The second processor will handle Records
produced by the ExcelExtract
to index them into elasticsearch
# add to elasticsearch
- processor: es_publisher
component: com.hurence.logisland.processor.elasticsearch.BulkAddElasticsearch
type: processor
documentation: a processor that trace the processed events
configuration:
elasticsearch.client.service: elasticsearch_service
default.index: logisland
default.type: event
timebased.index: yesterday
es.index.field: search_index
es.type.field: record_type
3. Launch the script¶
For this tutorial we will handle an excel file. We will process it with an ExcelExtract that will produce a bunch of Records and we’ll send them to Elastiscearch Connect a shell to your logisland container to launch the following streaming jobs.
For ElasticSearch :
docker exec -i -t logisland bin/logisland.sh --conf conf/index-excel-spreadsheet.yml
4. Inject an excel file into the system¶
Now we’re going to send a file to logisland_raw
Kafka topic.
For testing purposes, we will use kafkacat, a generic command line non-JVM Apache Kafka producer and consumer which can be easily installed.
Note
Sending raw files through kafka is not recommended for production use since kafka is designed for high throughput and not big message size.

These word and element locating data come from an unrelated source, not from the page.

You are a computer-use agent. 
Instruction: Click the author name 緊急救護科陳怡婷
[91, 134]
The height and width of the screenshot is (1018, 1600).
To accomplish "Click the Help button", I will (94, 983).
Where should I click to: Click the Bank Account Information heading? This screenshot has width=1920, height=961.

The configuration above is suited to work with the example file Financial Sample.xlsx.
Let’s send this file in a single message to LogIsland with kafkacat to logisland_raw
Kafka topic
kafkacat -P -t logisland_raw -v -b sandbox:9092 ./Financial\ Sample.xlsx
5. Inspect the logs¶
Kibana¶
With ElasticSearch, you can use Kibana.
Open up your browser and go to http://sandbox:5601/ and you should be able to explore your excel records.
Configure a new index pattern with logisland.*
as the pattern name and @timestamp
as the time value field.
Then if you go to Explore panel for the latest 5 years time window. You are now able to play with the indexed data.
Thanks logisland! :-)